Dans ce premier roman d’émancipation, la documentariste et photographe s’attaque aux conventions sociales. Le prix, nouvellement créé par la présidence congolaise de l’Union africaine et doté de 30 000 dollars, lui sera remis au mois de février à Addis-Abeba, lors du prochain sommet des chefs d’Etat de l’Ua. Peu avant cette consécration, Ja rencontrait l’autrice.
C’est à la galerie Françoise Livinec, dans un quartier cossu de Paris, que l’on retrouve Osvalde Lewat. Réalisatrice de dizaines de documentaires et photographe, elle y expose Lumières africaines, extrait de la série Couleurs nuits, d’abord montrée dans les rues de Kinshasa en 2014. C’est par les arts visuels qu’elle commence à se raconter : «Je consacre du temps aux personnes que je filme et photographie, pour aller au-delà de la rencontre fortuite. L’idée est de décentrer le regard, de ramener la marge au centre ou de modifier l’idée qu’on se fait de la marge.»
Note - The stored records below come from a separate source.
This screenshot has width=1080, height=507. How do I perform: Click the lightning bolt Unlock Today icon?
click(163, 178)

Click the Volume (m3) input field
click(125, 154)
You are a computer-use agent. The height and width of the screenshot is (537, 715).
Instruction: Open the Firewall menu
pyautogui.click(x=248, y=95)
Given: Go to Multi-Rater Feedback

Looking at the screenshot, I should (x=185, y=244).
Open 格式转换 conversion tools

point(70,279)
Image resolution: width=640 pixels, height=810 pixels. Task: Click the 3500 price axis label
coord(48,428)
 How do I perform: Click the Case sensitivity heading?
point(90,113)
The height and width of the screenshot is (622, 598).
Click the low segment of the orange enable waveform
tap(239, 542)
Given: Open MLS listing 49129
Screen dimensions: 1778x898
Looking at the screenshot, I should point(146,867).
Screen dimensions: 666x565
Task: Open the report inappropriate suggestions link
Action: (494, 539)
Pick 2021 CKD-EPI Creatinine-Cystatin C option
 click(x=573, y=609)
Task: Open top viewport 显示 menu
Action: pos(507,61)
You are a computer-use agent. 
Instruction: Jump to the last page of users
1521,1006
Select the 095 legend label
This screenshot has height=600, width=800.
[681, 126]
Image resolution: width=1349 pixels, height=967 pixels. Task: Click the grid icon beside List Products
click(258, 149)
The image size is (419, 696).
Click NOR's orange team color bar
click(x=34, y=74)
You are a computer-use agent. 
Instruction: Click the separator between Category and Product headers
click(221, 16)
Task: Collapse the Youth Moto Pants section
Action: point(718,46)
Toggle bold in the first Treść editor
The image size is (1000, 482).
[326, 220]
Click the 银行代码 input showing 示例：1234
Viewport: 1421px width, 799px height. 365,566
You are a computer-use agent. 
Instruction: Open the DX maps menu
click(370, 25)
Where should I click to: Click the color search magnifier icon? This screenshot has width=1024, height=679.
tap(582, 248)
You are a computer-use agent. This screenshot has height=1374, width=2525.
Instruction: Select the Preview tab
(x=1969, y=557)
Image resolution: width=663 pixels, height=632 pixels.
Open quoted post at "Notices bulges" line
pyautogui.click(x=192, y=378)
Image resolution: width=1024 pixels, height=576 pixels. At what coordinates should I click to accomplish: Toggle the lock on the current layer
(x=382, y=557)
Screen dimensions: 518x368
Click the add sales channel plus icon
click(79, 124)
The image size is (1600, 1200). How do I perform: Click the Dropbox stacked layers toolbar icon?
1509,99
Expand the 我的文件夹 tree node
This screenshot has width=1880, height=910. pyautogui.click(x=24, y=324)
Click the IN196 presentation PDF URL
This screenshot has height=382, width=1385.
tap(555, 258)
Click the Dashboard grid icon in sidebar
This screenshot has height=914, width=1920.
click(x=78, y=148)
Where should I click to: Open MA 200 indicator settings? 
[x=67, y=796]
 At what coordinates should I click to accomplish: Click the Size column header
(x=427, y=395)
Si elle a l’allure d’une Parisienne chic, il serait bien indélicat de figer l’autrice de 45 ans dans la capitale française. Membre du jury documentaire au Fespaco, elle revient de Ouagadougou et sera dans quelques jours en Afrique du Sud pour un tournage sur «les soldats qui ont rejoint la branche armée de l’Anc», un film qui «est aussi un documentaire sur Mandela chef de guerre». Dans la lignée de son premier court métrage, filmé à 23 ans auprès d’Amérindiens marginalisés de Toronto, le travail de réalisation de Osvalde Lewat a toujours été animé par des enjeux sociaux et le désir de «donner un coup de pied dans la fourmilière».
Homophobie familiale
Née à Garoua dans une famille bamiléké, Osvalde Lewat étudie le journalisme à Yaoundé avant d’intégrer Sciences Po Paris et de faire une étape au Canada. Elle tourne, entre autres, Au-delà de la Peine et Les Disparus de Douala au Cameroun, visite à plusieurs reprises, la Guinée Equatoriale et le Gabon, vit huit ans à Kinshasa, aux Comores, et aujourd’hui entre Paris et le Burkina, où son mari est un haut diplomate français. Des expériences qui nourrissent l’imaginaire du Zambuena, où évoluent les personnages de son premier roman Les Aquatiques. «Je voulais construire un pays avec des réalités communes : l’homophobie, le poids du groupe sur l’individu, les injonctions faites aux femmes, le bal des apparences.»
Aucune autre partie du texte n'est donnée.